Since tonight’s guests on Q&A include Tim Flannery and Jennifer Marohasy, I suspect there will at some point be questions about climate change. Since political discussions of climate change almost always bring out the scientist rage, I’ve decided to vent now rather than have to try and fit it all into 140 character bits once #qanda gets started later tonight. For the record, I would classify myself as an acceptor of the anthropogenic climate change hypothesis, but I don’t intend to discuss the specifics of climate change directly: I’m not a climate scientist, and climate science is discussed with great enthusiasm elsewhere anyhow.
The first thing I’d like to mention is that climate science is extremely complex. There’s no single observation or experiment that will confirm or deny the hypothesis that global warming is happening and is man-made. There are little bits of evidence that will support one side of the argument, and other bits of evidence that will support the opposing view. It is therefore necessary to examine the weight of evidence as a whole, which is where bodies such as the IPCC come in. I wrote the other day about Morton’s Demon, which is basically just an analogy for confirmation bias: paying attention to information that justifies your preexisting beliefs while ignoring information that doesn’t. In the case of a field as complex as climate science, being on the lookout for Morton’s demon is especially important.

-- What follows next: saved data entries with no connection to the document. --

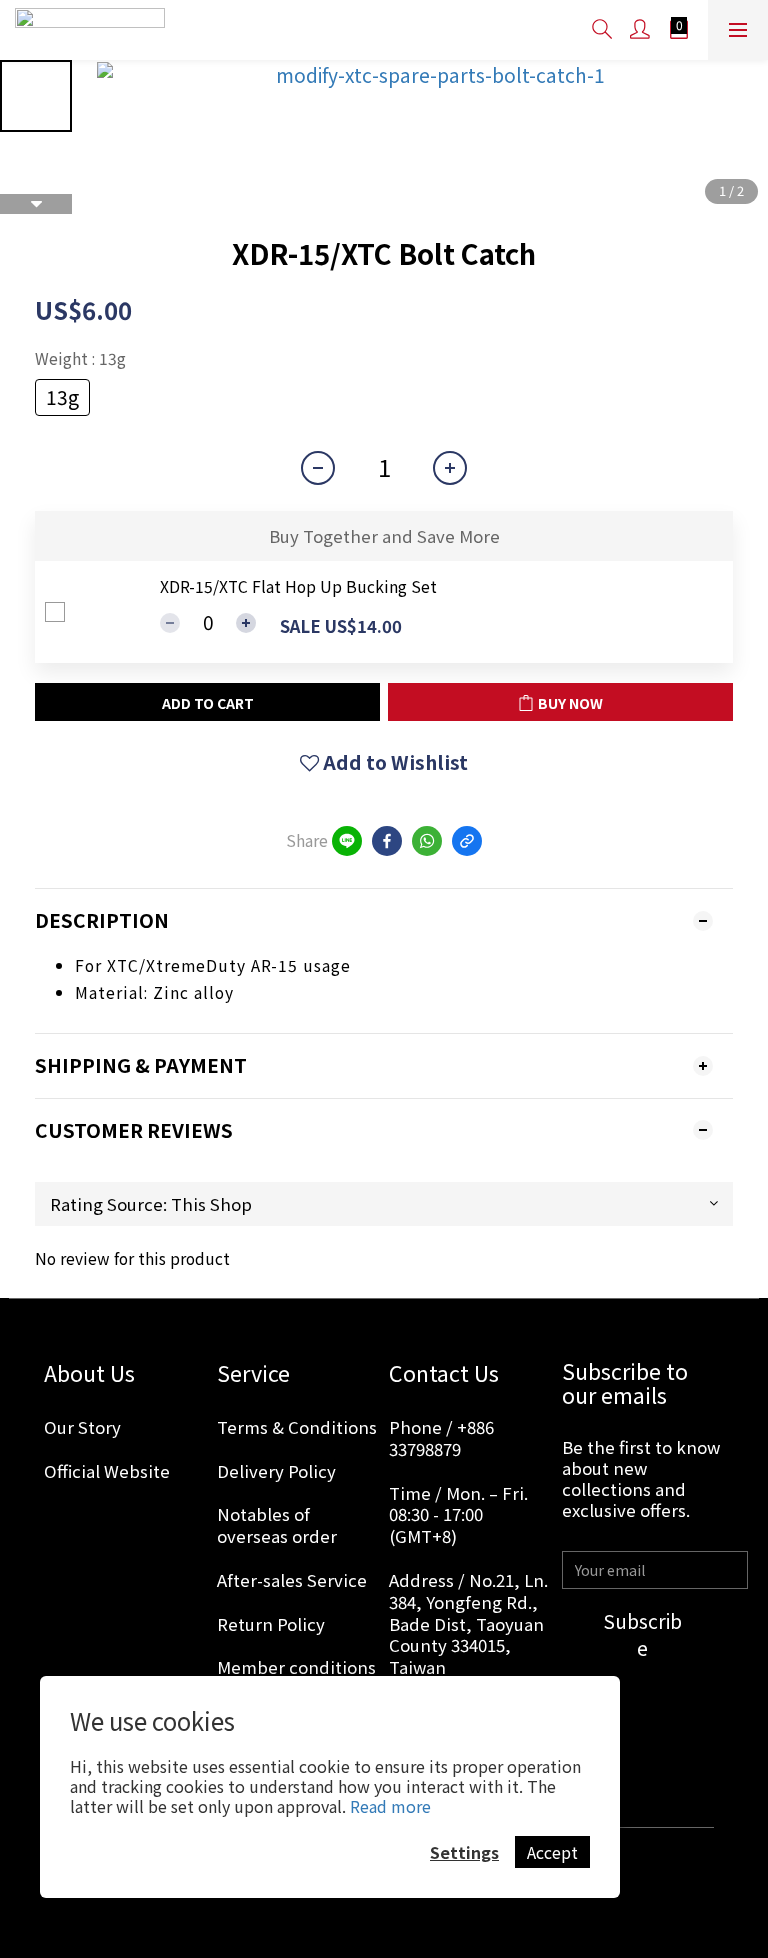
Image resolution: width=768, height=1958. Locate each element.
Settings (464, 1852)
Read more (390, 1806)
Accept (552, 1852)
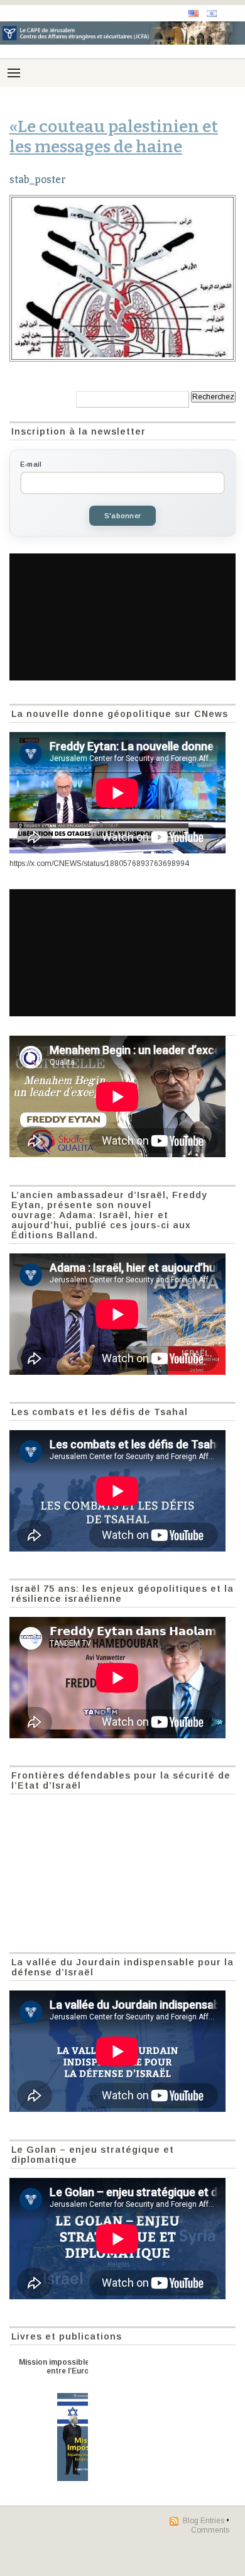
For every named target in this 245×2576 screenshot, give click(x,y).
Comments (210, 2530)
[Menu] (14, 73)
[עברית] (212, 13)
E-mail (30, 464)
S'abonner (122, 515)
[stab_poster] (122, 278)
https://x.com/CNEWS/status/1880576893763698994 (99, 863)
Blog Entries (203, 2520)
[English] (193, 13)
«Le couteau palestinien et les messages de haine (113, 136)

Repeating myself: there’s no single observation or experiment that will confirm or deny the hypothesis that global warming is happening and is man-made, and it is therefore necessary to examine the weight of evidence as a whole.
The second thing I’d like to mention is that science is not a democracy. Jason (@detly) has written about this before, but I feel it’s worth saying again. Even if 99% of the general population believe that climate change isn’t happening, this has no bearing on whether or not it actually happens. Obtaining the support of the voting public for the action necessary for climate change is a political problem, and quite separate from the science. Obviously, scientists can play a role in education here, but it must be accompanied by political leadership. Putting this another way: since the weight of scientific evidence is strongly behind climate change occurring, and CO2 reductions being necessary to prevent sea level rises and so on, I think it’s time our politicians moved on from debating the existence of climate change to the action needed to stop the problem getting worse.
That’ll do for now. There’s a fair chance I’ll have more to say post #qanda, since I can never remember everything at once.